Il ricorso in esame, nell’esposizione del fatto, non presenta tale contenuto minimo.

In primo luogo, non viene precisato (né si evince dalla sentenza impugnata) chi fosse il terzo pignorato (debitor debitoris) nei procedimenti esecutivi per espropriazione di crediti che hanno dato luogo alla presente controversia: secondo quanto emerge dagli atti, peraltro, tale soggetto non avrebbe neanche partecipato al giudizio di merito.

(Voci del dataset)
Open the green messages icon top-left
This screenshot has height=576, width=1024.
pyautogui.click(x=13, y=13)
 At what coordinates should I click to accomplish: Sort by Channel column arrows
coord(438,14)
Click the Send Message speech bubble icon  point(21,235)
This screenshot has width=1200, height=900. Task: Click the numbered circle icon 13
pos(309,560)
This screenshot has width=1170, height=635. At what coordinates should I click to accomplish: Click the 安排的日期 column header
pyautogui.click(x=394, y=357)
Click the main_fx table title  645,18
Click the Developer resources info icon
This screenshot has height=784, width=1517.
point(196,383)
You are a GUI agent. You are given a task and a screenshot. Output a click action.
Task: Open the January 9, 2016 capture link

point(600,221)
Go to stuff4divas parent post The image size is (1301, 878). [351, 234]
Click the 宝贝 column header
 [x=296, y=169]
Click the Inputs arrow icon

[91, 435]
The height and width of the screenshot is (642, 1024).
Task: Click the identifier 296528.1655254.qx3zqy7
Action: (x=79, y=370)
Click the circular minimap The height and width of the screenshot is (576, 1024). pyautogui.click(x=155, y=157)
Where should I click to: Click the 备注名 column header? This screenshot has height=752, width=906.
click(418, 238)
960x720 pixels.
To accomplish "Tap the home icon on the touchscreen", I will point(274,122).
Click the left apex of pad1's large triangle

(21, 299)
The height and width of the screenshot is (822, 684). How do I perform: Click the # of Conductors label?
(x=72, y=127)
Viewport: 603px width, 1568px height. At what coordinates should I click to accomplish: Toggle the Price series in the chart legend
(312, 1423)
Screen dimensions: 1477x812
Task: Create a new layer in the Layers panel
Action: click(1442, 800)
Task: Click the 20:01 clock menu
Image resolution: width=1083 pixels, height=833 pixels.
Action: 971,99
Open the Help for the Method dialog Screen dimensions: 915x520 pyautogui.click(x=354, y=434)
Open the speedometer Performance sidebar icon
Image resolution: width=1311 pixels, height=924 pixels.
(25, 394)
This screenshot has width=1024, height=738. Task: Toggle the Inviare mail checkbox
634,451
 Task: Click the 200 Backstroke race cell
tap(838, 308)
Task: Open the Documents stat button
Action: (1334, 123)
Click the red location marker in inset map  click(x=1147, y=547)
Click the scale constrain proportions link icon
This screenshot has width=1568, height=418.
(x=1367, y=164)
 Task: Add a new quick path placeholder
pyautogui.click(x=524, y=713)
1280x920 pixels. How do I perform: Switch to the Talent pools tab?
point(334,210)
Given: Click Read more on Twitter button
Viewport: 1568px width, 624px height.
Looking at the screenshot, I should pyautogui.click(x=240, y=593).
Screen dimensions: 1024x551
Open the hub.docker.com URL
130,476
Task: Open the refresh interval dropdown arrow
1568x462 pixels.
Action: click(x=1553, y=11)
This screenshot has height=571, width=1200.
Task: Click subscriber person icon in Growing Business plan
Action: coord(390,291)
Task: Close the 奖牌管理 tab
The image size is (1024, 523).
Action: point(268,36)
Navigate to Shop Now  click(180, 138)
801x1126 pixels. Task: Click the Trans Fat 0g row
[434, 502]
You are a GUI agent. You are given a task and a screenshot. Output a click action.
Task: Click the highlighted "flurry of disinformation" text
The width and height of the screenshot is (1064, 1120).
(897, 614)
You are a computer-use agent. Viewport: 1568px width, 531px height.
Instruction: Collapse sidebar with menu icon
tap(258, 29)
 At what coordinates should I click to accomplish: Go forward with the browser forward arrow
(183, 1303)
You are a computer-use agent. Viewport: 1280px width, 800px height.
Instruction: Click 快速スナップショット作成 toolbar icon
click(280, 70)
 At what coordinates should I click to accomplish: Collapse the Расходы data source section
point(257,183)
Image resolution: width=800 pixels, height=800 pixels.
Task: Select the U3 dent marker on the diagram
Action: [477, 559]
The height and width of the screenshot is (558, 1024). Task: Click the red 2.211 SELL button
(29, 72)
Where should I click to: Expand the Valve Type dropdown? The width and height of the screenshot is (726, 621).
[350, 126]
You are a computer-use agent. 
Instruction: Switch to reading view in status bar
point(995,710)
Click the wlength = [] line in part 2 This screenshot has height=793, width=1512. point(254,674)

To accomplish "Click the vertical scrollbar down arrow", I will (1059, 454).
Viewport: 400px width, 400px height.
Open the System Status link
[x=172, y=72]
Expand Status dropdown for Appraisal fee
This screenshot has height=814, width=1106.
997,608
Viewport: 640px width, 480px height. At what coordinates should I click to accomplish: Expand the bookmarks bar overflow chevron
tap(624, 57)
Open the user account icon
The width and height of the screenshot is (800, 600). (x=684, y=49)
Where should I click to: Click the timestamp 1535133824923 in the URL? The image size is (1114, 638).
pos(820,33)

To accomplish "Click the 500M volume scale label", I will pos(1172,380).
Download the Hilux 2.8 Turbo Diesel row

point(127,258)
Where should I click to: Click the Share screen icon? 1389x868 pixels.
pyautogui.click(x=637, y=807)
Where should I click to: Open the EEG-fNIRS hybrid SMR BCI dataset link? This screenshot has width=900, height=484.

Problema proposto 1: Copia dal testo estratto il passo che inizia con "Il ricorso in" e termina con "giudizio di merito.".
Problema proposto 2: Elenca, nell'ordine in cui compaiono, tutte le forme verbali di modo finito del testo estratto, compresi gli ausiliari delle forme composte.

Soluzione svolta 1:
Il ricorso in esame, nell’esposizione del fatto, non presenta tale contenuto minimo.

In primo luogo, non viene precisato (né si evince dalla sentenza impugnata) chi fosse il terzo pignorato (debitor debitoris) nei procedimenti esecutivi per espropriazione di crediti che hanno dato luogo alla presente controversia: secondo quanto emerge dagli atti, peraltro, tale soggetto non avrebbe neanche partecipato al giudizio di merito.

Soluzione svolta 2:
presenta
viene precisato
si evince
fosse
hanno dato
emerge
avrebbe partecipato